### DOKUMENTABSCHNITT
--

Neben einer stärkeren Würdigung gelungener Bürgerbeteiligung sollten wir im Sinne einer aktiven Demokratieteilhabe auch unsere aktuelle „Streitkultur“ kritisch reflektieren.
Eine Kategorisierung in „weiß“ und „schwarz“, eine starke Polarisierung, wie sie aktuell beobachtet werden kann, ist angesichts vieler Grauschattierungen möglicherweise gar nicht zielführend. Innerhalb der Demokratie sollte es kein „alternativlos“ geben, sondern Gestaltungsoptionen. Eine „offene“ Streitkultur bedarf klare Regeln und Grenzen, aber auch die Fähigkeit, andere Perspektiven und Sichtweisen einzunehmen. Die aktuelle Attitüde, dass eine einzige Aussage, die als politisch unkorrekt klassifiziert wird, heute dazu führen kann, dass sich die Person in ihrer beruflichen und privaten Existenz gefährdet sieht, hemmt eine offene Streitkultur und schürt die Angst, sich offen mit kritischen Fragen auseinanderzusetzen. Wir dürfen verbale Wortduelle nicht zu existenzentscheidenden Duellen klassifizieren.
Innerhalb der Künste und Wissenschaften gibt es kein „richtig“ oder „falsch“. Innerhalb der Wissenschaften nur unkorrekte Logik- und Begründungszusammenhänge: Wurde damals beispielsweise gelehrt, dass die Erde eine Scheibe ist, sind wir heute überzeugt, dass diese eine Kugel ist. Es würde spannend sein, einen Blick in die Zukunft zu werfen, um zu sehen, welche unserer heutigen Lehren in der Wissenschaft sich verändern werden!
Auch innerhalb der kulturellen Bildung, die auf die Künste referiert, gibt es kein „richtig“ oder „falsch“, sondern vielfältige Gestaltungswege. Dies ist eine gute Grundlage den Einzelnen zu stärken, eigene Haltungen zu Zukunftsfragen zu entwickeln. Eine eigene Haltung ist eine Grundvoraussetzung, um in demokratische Aushandlungsprozesse zu treten und eigene Teilhabe zu ermöglichen im Spannungsfeld zwischen eigenen und gesamtgesellschaftlichen Interessen. Das Motto der Initiative „Zusammenhalt in Vielfalt“ trifft somit das Kernverständnis der demokratischen Teilhabe.

--

Führen Sie den Dokumentabschnitt über Streitkultur und demokratische Teilhabe im Anschluss an seinen letzten Satz fort. Die Datensätze sind vom Dokumentabschnitt unabhängiges Material.

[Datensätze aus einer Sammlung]
--

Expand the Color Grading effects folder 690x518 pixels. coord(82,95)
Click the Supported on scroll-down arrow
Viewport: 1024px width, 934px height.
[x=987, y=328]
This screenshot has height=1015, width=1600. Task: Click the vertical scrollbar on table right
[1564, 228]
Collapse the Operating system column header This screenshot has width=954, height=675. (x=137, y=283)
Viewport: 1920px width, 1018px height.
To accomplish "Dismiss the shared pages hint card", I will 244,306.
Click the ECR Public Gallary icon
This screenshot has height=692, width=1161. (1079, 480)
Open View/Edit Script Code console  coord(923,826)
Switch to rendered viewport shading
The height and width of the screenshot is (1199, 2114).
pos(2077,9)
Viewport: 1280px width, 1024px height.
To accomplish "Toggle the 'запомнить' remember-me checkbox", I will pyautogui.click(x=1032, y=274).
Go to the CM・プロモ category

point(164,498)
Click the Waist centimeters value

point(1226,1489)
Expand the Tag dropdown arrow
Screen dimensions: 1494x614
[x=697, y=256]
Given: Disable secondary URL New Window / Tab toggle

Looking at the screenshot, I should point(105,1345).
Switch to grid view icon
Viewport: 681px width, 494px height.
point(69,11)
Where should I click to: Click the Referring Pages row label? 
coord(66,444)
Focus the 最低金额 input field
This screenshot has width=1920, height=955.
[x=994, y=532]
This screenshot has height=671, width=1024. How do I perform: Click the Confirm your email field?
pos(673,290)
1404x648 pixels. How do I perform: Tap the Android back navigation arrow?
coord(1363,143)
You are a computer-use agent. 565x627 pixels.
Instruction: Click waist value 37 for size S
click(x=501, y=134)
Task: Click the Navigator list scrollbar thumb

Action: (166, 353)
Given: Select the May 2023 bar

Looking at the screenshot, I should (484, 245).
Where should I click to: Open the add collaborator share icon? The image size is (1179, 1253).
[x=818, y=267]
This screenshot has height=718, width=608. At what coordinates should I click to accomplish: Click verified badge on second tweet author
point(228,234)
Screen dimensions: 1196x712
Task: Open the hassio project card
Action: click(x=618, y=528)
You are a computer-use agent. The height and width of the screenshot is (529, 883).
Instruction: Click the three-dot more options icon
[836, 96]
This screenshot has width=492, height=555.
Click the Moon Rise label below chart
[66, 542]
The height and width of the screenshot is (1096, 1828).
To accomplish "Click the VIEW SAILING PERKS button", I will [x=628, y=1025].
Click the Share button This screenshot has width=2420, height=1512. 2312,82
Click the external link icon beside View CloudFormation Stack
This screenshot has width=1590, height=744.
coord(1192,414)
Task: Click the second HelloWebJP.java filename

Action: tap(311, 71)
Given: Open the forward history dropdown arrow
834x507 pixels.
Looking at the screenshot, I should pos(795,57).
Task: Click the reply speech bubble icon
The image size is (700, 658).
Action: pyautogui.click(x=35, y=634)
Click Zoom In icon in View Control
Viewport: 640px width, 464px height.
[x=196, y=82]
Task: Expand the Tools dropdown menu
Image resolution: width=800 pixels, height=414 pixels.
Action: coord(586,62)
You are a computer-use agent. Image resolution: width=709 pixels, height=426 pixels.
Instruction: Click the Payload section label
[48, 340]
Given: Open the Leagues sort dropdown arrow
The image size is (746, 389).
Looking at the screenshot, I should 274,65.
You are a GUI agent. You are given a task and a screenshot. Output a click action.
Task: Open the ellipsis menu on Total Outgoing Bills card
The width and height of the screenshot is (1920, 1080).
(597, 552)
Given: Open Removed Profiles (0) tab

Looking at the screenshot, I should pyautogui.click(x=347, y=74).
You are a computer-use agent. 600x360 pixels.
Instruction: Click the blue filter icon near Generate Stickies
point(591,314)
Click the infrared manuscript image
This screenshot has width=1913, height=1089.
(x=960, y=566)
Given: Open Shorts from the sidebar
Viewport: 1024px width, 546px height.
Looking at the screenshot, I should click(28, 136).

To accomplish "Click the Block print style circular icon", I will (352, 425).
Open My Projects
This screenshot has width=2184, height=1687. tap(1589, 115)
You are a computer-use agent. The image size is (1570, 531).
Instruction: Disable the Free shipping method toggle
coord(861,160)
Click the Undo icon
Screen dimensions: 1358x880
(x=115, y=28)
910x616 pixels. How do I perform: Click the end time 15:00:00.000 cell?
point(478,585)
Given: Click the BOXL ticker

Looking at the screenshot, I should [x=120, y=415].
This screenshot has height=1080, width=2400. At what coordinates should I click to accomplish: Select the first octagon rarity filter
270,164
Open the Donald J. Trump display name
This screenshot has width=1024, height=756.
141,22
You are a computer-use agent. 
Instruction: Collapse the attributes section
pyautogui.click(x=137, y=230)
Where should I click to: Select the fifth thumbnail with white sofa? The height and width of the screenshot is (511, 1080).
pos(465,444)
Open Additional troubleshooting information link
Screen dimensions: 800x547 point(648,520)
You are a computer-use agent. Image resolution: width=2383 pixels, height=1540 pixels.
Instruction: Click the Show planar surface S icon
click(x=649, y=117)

--

### RICHTIGE ANTWORT
Diese Offenheit gegenüber vielfältigen Perspektiven sollten wir fördern und ausbauen. Lediglich eine ethische Leitlinie sollten wir innerhalb einer offenen Streitkultur, die einen Gegenpol zu Polarisierungstendenzen aufbaut, indem sie nicht rückwärtsgewandt ist, sondern Antworten auf berechtigte Zukunftsfragen im Diskurs sucht, nie aus dem Augen lassen: die Menschenrechtskonvention – oder mit dem Grundgesetz gesprochen: die „Würde“ des Menschen.
In diesem Sinne freue ich mich heute auf anregende Diskussionen und „Aushandlungsprozesse“ im Sinne einer zukunftsorientieren Perspektive – frei nach dem Zitat von Albert Einstein: Mehr als die Vergangenheit interessiert mich die Zukunft, denn in ihr gedenke ich zu leben.
Und ich bin sicher, dass wir in Form dieses starken Bündnisses einen relevanten Beitrag zum zukünftigen gesellschaftlichen Zusammenhalt leisten können.